## Aim A
Answer these questions using the character analysis of Ah Jin and Yun Jun Seo:
(i) According to the analysis, how did Ah Jin regard manipulation?
(ii) What did Jun Seo watch his mother try to do to Ah Jin?
(iii) Once Jun Seo reached adulthood, what did Ah Jin's manipulation rely on instead of deception?
## Aim B
Write the next portion of the character analysis of Ah Jin and Yun Jun Seo, picking up right after its final sentence.

When she later manipulated Jun Seo as a child, it wasn’t because she enjoyed hurting him. It was because she understood that being needed, believed, and protected was the only way she wouldn’t be discarded. Ah Jin didn’t see manipulation as immoral. She saw it as necessary. She grew up viewing people less as emotional connections and more as variables: who is safe, who is useful, who is a threat. She avoided attachment not because she felt nothing, but because feeling something always ended badly.
Ah Jin wasn’t driven by ambition or malice as much as she was by a deep belief that closeness led to harm and that the only way to stay standing was to stay ahead.


Yun Jun Seo: Devotion Without a Self
Yun Jun Seo’s devotion felt extreme until you realise his entire sense of self was built around guilt and moral splitting. From childhood, he learned that love meant responsibility and that protection meant sacrifice. When Ah Jin entered his life, she didn’t just need help, she gave him clarity. By framing herself as the only one who cared and his mother as the threat, she offered a simple moral map to a child who desperately needed one. Watching his mother try to drown her didn’t just traumatise him, it locked that map in place.

That’s why her manipulation worked so well: his childhood had already primed him to believe that his mother was “bad” and Ah Jin was “good,” and once that split took hold, it never left. What complicated Jun Seo was that even as he grew older and became aware of Ah Jin’s manipulation, that moral framework never fully dissolved. He could recognise her actions as wrong without being able to reclassify her as bad because doing so would collapse the meaning of his entire childhood. So he separated the two: Ah Jin does terrible things, but Ah Jin herself is still good and needs protection. That was why her manipulation continued to work into adulthood. It didn’t rely on deception anymore, it relied on identity.

## Raw data
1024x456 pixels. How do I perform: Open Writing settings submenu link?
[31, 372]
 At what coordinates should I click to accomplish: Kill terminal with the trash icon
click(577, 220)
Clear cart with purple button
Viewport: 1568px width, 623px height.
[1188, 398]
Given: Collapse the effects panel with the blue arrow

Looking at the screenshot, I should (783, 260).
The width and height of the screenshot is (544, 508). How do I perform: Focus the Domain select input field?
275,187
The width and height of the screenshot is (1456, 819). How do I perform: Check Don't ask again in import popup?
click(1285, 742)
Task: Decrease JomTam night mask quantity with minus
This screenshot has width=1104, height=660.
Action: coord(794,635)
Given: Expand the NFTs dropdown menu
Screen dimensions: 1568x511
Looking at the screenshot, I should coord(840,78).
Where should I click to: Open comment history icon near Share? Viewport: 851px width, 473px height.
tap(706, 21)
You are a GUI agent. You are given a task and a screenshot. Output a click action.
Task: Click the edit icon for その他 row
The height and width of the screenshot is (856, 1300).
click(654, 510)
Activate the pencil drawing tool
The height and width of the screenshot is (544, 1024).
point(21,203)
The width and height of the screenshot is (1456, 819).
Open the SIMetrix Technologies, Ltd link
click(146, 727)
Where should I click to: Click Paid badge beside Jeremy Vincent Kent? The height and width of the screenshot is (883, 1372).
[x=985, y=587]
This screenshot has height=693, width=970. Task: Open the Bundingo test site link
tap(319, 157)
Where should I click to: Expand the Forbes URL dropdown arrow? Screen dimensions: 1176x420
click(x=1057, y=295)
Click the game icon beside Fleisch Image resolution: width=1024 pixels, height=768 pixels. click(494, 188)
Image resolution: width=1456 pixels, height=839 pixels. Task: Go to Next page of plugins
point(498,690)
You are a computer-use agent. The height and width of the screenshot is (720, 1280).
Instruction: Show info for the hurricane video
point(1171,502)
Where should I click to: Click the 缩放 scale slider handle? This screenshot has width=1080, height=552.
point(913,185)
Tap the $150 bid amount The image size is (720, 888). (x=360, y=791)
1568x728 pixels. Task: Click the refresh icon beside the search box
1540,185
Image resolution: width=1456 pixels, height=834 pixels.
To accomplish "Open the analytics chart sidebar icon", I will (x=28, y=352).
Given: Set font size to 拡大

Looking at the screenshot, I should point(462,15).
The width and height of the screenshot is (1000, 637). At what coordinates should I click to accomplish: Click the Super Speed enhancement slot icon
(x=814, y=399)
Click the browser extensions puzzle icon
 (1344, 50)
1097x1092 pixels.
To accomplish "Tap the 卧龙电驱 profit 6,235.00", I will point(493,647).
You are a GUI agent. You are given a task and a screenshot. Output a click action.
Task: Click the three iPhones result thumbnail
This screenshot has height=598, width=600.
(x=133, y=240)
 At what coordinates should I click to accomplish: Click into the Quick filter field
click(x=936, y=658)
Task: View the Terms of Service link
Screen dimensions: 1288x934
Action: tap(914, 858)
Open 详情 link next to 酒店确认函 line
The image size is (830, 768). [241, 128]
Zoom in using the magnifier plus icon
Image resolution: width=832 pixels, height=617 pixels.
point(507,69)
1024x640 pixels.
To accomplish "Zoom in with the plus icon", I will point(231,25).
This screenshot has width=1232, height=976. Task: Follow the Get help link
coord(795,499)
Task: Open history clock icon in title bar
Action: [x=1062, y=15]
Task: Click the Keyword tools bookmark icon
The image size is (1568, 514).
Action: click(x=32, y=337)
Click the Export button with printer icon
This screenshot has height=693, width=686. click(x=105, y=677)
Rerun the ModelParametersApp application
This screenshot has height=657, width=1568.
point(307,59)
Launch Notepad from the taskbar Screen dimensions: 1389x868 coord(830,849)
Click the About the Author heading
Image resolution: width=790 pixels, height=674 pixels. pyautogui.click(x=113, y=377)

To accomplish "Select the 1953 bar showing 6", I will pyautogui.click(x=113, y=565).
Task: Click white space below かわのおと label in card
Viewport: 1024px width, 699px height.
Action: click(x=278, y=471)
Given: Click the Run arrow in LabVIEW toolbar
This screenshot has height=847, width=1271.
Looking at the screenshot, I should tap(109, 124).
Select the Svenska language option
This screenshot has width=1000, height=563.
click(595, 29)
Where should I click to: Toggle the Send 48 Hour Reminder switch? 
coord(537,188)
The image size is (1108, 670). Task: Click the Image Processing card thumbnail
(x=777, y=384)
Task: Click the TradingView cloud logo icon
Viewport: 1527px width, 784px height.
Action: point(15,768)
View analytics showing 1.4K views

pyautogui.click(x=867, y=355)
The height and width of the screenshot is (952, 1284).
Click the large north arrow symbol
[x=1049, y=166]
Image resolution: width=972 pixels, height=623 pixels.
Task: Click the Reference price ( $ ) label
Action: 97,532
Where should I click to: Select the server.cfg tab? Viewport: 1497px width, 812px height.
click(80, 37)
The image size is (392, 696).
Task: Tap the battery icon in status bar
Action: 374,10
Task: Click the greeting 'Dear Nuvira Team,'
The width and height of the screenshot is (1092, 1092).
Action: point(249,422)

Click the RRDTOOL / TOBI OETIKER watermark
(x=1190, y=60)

## Final answer A
(i) She did not see it as immoral; she saw it as necessary.
(ii) He watched his mother try to drown her.
(iii) It relied on identity.

## Final answer B
Jun Seo fused himself to Ah Jin so completely that without her, he had no sense of self. That’s why he carried guilt for not protecting her, why he wrote a book about her life, and why he kept orbiting her even when she didn’t need him anymore. His obsession wasn’t something he wanted or enjoyed, it was something he felt trapped inside. By the time Jun Seo reached adulthood, his life was no longer about wanting Ah Jin in a romantic sense, but about not knowing who he was without her. That’s why leaving was never an option, and why exposing her became the final, desperate attempt to resolve an impossible conflict. If he couldn’t save her and he couldn’t detach from her, then ending everything became the only way to remain consistent with the person he believed himself to be. His loyalty was suffocating, but it was also the only thing keeping him alive. Betraying Ah Jin was the last thing he ever allowed himself to do, and only because he didn’t plan to survive it.
Jun Seo wasn’t tragic because he loved too much. He was tragic because he was taught too young that loyalty was the only way to survive.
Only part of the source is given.